• **Work request 1**
In the blog comments, what size hoodie did the writer have to buy for the fit?
• **Work request 2**
In the blog comments, swap "Oz" for "Australia" and write out again the part that opens with the words containing "Regarding Stoaty’s art" and closes with "the experience tho!".
• **Work request 3**
Carry on the blog comments from the point at which they stop.

───── Text under study ─────

Regarding Stoaty’s art and blog:
Delightful artwork, and yes, I did get a couple of ‘hoodies’ with your snarly weasel on it. (First is the “Yes, I’m a girl..” one, and the second was a plain snarly weasel with my own text of: “Frit: Now in Fun Size!” because in spite of myself being an adult female, I had to get a kids large hoodie for the fit.)

I enjoy your blog, and I can somewhat relate to living in a new country. I’m a Damn Yank who has relocated to Oz (AKA “Down Under”). Very much enjoying the experience tho!

Side note: Frit: n. the word “ferret” said fast enough for a real ferret to understand it. 😉


Comment from Gabriel Malor
Time: August 3, 2010, 6:15 am

2. ink blot with blood stains

This is why I don’t get the exercise. They all look like ink blots to me and if I were forced to answer (as required) I’d say things like “Transformer” (Card IV), “Space Shuttle launch” (Card VIII), and “stop bothering me, I will murder you, motherfucker” (Card IX).

───── Stored data ─────

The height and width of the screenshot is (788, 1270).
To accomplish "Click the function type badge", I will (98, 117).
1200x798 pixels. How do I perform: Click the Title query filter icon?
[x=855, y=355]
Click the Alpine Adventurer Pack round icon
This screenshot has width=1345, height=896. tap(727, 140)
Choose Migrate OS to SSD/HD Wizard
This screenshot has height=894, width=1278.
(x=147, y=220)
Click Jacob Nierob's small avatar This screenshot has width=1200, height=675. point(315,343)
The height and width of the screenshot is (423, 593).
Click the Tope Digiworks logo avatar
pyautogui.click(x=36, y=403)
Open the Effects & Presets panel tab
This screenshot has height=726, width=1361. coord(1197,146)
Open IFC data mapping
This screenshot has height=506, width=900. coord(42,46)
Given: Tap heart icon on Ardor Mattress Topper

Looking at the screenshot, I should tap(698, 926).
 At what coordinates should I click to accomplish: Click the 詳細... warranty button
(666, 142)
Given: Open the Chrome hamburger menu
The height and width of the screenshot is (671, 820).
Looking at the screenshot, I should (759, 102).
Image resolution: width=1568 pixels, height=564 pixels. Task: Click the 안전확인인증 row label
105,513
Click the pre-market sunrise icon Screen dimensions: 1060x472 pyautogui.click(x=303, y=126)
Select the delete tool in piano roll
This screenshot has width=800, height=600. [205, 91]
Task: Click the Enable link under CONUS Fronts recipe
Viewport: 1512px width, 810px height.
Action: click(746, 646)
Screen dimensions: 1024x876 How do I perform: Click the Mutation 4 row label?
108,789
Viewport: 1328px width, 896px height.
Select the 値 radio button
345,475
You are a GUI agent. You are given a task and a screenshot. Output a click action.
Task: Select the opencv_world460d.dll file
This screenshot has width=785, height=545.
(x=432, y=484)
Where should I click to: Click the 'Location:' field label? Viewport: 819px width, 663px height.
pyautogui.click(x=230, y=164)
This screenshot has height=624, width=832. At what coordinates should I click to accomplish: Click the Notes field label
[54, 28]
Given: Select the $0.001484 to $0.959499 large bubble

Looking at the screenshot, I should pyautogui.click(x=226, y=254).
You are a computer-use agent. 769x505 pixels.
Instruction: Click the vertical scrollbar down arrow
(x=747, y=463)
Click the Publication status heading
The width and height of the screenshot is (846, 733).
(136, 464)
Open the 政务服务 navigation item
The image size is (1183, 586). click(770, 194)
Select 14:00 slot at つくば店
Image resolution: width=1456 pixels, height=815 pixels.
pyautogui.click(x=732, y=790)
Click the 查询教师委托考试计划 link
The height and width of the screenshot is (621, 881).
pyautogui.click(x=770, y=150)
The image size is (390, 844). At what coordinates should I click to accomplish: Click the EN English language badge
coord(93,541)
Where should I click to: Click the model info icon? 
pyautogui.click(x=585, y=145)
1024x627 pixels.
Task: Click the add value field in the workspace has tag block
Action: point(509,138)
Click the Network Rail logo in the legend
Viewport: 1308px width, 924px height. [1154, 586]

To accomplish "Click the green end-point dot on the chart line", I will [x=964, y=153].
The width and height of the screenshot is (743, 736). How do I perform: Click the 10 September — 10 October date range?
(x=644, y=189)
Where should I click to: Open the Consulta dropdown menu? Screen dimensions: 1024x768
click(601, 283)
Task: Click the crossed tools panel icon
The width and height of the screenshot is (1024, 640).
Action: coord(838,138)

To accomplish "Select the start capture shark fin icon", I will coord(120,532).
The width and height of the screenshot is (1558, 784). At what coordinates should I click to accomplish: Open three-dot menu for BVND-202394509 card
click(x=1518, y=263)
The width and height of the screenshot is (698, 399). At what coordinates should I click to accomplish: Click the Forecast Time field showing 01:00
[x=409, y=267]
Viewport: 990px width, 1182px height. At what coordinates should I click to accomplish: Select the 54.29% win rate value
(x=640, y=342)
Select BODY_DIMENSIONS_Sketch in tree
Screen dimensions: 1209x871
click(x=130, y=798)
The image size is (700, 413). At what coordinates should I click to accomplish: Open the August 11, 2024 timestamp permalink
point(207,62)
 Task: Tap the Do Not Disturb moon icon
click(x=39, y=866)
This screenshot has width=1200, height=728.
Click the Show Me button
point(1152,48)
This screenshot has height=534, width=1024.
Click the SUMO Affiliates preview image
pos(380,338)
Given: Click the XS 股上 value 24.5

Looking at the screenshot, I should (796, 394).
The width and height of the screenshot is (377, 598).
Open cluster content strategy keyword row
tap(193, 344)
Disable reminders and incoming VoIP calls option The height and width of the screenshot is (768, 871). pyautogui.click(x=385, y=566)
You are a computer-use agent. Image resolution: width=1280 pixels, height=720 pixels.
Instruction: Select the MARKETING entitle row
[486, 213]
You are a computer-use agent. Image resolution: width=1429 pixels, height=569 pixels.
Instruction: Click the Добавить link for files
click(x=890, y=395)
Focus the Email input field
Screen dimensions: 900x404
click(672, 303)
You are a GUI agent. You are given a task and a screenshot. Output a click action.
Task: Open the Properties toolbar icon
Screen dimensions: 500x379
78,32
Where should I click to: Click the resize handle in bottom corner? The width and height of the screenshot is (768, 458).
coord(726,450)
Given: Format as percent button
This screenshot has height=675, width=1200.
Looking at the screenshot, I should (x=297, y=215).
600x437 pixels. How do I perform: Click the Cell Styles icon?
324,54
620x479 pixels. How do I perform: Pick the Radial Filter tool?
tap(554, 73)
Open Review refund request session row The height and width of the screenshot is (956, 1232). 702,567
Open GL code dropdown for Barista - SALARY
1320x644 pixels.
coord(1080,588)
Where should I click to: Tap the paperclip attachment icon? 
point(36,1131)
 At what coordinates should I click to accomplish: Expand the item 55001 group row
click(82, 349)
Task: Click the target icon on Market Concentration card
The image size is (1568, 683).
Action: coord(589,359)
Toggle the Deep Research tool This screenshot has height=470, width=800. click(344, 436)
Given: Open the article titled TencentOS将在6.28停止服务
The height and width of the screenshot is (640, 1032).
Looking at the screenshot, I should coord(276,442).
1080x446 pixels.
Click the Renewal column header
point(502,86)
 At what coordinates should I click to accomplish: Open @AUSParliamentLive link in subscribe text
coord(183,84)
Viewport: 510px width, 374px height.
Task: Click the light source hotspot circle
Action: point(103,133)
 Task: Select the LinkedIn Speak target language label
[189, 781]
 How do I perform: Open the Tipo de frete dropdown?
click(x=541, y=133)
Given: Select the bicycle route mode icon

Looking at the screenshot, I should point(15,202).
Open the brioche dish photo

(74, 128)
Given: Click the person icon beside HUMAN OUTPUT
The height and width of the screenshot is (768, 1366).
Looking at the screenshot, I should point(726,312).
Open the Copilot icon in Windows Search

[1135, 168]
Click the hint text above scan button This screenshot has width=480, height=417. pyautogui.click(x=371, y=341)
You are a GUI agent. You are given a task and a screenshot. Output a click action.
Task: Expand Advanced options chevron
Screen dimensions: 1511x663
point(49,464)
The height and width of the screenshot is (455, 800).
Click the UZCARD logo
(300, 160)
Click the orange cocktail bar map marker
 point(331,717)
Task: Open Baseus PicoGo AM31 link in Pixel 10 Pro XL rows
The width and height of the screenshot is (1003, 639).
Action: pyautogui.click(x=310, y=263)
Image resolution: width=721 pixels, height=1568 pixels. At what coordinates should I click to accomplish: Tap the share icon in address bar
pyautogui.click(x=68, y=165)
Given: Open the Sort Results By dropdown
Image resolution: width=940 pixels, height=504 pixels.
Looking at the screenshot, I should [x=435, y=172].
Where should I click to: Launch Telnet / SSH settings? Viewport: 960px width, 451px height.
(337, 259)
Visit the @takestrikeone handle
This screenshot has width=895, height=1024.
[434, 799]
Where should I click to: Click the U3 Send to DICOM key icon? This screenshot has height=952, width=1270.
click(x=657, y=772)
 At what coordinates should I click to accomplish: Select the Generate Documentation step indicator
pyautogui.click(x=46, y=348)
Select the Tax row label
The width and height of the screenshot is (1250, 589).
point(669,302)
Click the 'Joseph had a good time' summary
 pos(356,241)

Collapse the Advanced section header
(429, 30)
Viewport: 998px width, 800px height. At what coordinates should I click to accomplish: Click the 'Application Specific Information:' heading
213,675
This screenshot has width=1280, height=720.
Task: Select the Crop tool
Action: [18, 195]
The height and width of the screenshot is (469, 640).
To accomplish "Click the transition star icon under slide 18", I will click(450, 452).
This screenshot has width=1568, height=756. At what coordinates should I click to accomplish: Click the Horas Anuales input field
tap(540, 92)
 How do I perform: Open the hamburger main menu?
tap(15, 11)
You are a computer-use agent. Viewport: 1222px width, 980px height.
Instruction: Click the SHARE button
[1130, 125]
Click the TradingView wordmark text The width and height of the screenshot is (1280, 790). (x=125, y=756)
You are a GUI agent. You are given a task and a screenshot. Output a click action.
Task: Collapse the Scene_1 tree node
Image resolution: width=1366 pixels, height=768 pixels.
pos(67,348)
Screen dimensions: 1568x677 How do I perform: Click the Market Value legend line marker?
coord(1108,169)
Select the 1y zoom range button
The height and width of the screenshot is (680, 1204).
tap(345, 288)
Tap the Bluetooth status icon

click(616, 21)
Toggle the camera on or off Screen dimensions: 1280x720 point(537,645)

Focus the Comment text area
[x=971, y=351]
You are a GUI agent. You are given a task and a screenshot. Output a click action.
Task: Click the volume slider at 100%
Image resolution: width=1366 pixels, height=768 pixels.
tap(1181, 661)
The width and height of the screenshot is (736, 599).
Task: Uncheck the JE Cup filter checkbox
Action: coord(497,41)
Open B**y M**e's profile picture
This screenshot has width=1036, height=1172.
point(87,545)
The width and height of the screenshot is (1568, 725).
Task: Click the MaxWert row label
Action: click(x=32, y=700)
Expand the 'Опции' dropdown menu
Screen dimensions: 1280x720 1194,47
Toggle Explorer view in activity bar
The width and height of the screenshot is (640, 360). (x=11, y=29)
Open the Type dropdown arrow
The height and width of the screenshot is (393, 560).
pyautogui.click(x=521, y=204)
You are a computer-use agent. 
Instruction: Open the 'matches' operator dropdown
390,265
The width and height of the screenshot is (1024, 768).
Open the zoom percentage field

─────

• **Written reply 1**
A kids large.

• **Written reply 2**
Regarding Stoaty’s art and blog:
Delightful artwork, and yes, I did get a couple of ‘hoodies’ with your snarly weasel on it. (First is the “Yes, I’m a girl..” one, and the second was a plain snarly weasel with my own text of: “Frit: Now in Fun Size!” because in spite of myself being an adult female, I had to get a kids large hoodie for the fit.)

I enjoy your blog, and I can somewhat relate to living in a new country. I’m a Damn Yank who has relocated to Australia (AKA “Down Under”). Very much enjoying the experience tho!

• **Written reply 3**
Comment from Steve Skubinna
Time: August 3, 2010, 9:07 am

Hell with it. I just identify every ink blot by “Where did you get that picture of my mother, you bastard?”

Never had to do more than four images.


Comment from S. Weasel
Time: August 3, 2010, 11:07 am

Ahhhh…welcome from one immigrant to another, Frit (let me know how the hoodies turn out — the postage must’ve been murder).

I just realized last week that my next visa application is due in October. Oh, joy. Oh, rapture. Oh, another fifteen hundred bucks and an ass-ache’s worth of paperwork.


Comment from Princess Bernie
Time: August 3, 2010, 12:20 pm

1. Angel reaching toward heaven
2. Imprint on a glass door left by a drunken clown’s face who ran into it not realizing it was closed. Because he was drunk.
3. Cannibals stirring a pot of people stew with a little runny babbit thrown in for taste.
4. Toad run over by a tractor tire.
5. Moth stuck on the front grille of a vehicle traveling at high speed.
6. Phoenix rising from the ashes.
7. Silhouettes of Indian Maidens getting ready to kiss – platonically or not?
8. Outtake from the movie “Avatar.”
9. Hippie tie dye tapestry.
10. Monet water color entitled “Spring Flowers at the Eiffel Tower.”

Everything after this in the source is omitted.